(Supplied entries Opens)

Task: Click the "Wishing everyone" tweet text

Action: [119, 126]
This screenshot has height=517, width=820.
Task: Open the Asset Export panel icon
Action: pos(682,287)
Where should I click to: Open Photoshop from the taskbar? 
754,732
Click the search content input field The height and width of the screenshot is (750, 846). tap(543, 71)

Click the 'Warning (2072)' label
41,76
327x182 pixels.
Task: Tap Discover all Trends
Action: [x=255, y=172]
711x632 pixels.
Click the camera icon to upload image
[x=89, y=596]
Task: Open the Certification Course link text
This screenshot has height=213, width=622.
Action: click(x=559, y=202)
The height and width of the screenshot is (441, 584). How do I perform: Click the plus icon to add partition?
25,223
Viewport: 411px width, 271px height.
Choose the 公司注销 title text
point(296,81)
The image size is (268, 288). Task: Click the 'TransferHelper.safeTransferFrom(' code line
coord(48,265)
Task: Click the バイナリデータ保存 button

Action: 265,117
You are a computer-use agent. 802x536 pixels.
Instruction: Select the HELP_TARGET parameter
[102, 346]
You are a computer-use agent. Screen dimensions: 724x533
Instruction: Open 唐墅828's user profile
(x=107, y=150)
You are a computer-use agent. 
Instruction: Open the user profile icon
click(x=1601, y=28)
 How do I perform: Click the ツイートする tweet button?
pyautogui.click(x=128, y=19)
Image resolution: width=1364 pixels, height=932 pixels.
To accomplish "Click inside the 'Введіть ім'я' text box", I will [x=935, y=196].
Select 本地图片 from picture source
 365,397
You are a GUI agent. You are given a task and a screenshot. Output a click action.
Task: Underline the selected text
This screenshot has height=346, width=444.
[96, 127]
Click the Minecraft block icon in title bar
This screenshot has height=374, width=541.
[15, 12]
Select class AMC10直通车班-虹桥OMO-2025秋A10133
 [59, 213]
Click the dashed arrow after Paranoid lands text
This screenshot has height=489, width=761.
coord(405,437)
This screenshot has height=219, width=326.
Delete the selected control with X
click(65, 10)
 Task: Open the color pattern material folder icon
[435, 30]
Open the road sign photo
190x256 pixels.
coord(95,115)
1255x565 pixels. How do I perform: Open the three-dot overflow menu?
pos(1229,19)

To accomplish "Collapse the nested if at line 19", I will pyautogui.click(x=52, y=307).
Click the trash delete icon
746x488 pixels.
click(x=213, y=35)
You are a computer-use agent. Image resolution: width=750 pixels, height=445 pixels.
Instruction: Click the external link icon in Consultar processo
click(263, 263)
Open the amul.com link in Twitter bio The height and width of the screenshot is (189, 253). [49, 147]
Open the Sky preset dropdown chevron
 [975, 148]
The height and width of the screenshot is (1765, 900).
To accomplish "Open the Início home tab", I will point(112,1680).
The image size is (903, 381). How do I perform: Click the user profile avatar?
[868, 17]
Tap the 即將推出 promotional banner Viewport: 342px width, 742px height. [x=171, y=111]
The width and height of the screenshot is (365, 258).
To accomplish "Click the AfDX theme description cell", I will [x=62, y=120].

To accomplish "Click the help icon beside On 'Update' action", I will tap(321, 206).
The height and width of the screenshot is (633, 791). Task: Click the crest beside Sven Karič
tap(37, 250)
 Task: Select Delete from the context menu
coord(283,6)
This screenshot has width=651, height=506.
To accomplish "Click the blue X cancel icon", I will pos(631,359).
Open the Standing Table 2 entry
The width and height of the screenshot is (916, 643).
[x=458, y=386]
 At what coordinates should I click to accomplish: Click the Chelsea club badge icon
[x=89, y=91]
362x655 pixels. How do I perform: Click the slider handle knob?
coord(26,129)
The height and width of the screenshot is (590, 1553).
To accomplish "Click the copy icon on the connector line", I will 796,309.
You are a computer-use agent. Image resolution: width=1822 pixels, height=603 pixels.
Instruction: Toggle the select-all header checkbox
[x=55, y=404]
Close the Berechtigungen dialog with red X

(Supplied entries Closes)

All the lines above should be written out once more, exactly.

_Answer to this problem_
Task: Click the "Wishing everyone" tweet text

Action: [119, 126]
This screenshot has height=517, width=820.
Task: Open the Asset Export panel icon
Action: pos(682,287)
Where should I click to: Open Photoshop from the taskbar? 
754,732
Click the search content input field The height and width of the screenshot is (750, 846). tap(543, 71)

Click the 'Warning (2072)' label
41,76
327x182 pixels.
Task: Tap Discover all Trends
Action: [x=255, y=172]
711x632 pixels.
Click the camera icon to upload image
[x=89, y=596]
Task: Open the Certification Course link text
This screenshot has height=213, width=622.
Action: click(x=559, y=202)
The height and width of the screenshot is (441, 584). How do I perform: Click the plus icon to add partition?
25,223
Viewport: 411px width, 271px height.
Choose the 公司注销 title text
point(296,81)
The image size is (268, 288). Task: Click the 'TransferHelper.safeTransferFrom(' code line
coord(48,265)
Task: Click the バイナリデータ保存 button

Action: 265,117
You are a computer-use agent. 802x536 pixels.
Instruction: Select the HELP_TARGET parameter
[102, 346]
You are a computer-use agent. Screen dimensions: 724x533
Instruction: Open 唐墅828's user profile
(x=107, y=150)
You are a computer-use agent. 
Instruction: Open the user profile icon
click(x=1601, y=28)
 How do I perform: Click the ツイートする tweet button?
pyautogui.click(x=128, y=19)
Image resolution: width=1364 pixels, height=932 pixels.
To accomplish "Click inside the 'Введіть ім'я' text box", I will [x=935, y=196].
Select 本地图片 from picture source
 365,397
You are a GUI agent. You are given a task and a screenshot. Output a click action.
Task: Underline the selected text
This screenshot has height=346, width=444.
[96, 127]
Click the Minecraft block icon in title bar
This screenshot has height=374, width=541.
[15, 12]
Select class AMC10直通车班-虹桥OMO-2025秋A10133
 [59, 213]
Click the dashed arrow after Paranoid lands text
This screenshot has height=489, width=761.
coord(405,437)
This screenshot has height=219, width=326.
Delete the selected control with X
click(65, 10)
 Task: Open the color pattern material folder icon
[435, 30]
Open the road sign photo
190x256 pixels.
coord(95,115)
1255x565 pixels. How do I perform: Open the three-dot overflow menu?
pos(1229,19)

To accomplish "Collapse the nested if at line 19", I will pyautogui.click(x=52, y=307).
Click the trash delete icon
746x488 pixels.
click(x=213, y=35)
You are a computer-use agent. Image resolution: width=750 pixels, height=445 pixels.
Instruction: Click the external link icon in Consultar processo
click(263, 263)
Open the amul.com link in Twitter bio The height and width of the screenshot is (189, 253). [49, 147]
Open the Sky preset dropdown chevron
 [975, 148]
The height and width of the screenshot is (1765, 900).
To accomplish "Open the Início home tab", I will point(112,1680).
The image size is (903, 381). How do I perform: Click the user profile avatar?
[868, 17]
Tap the 即將推出 promotional banner Viewport: 342px width, 742px height. [x=171, y=111]
The width and height of the screenshot is (365, 258).
To accomplish "Click the AfDX theme description cell", I will [x=62, y=120].

To accomplish "Click the help icon beside On 'Update' action", I will tap(321, 206).
The height and width of the screenshot is (633, 791). Task: Click the crest beside Sven Karič
tap(37, 250)
 Task: Select Delete from the context menu
coord(283,6)
This screenshot has width=651, height=506.
To accomplish "Click the blue X cancel icon", I will pos(631,359).
Open the Standing Table 2 entry
The width and height of the screenshot is (916, 643).
[x=458, y=386]
 At what coordinates should I click to accomplish: Click the Chelsea club badge icon
[x=89, y=91]
362x655 pixels. How do I perform: Click the slider handle knob?
coord(26,129)
The height and width of the screenshot is (590, 1553).
To accomplish "Click the copy icon on the connector line", I will 796,309.
You are a computer-use agent. Image resolution: width=1822 pixels, height=603 pixels.
Instruction: Toggle the select-all header checkbox
[x=55, y=404]
Close the Berechtigungen dialog with red X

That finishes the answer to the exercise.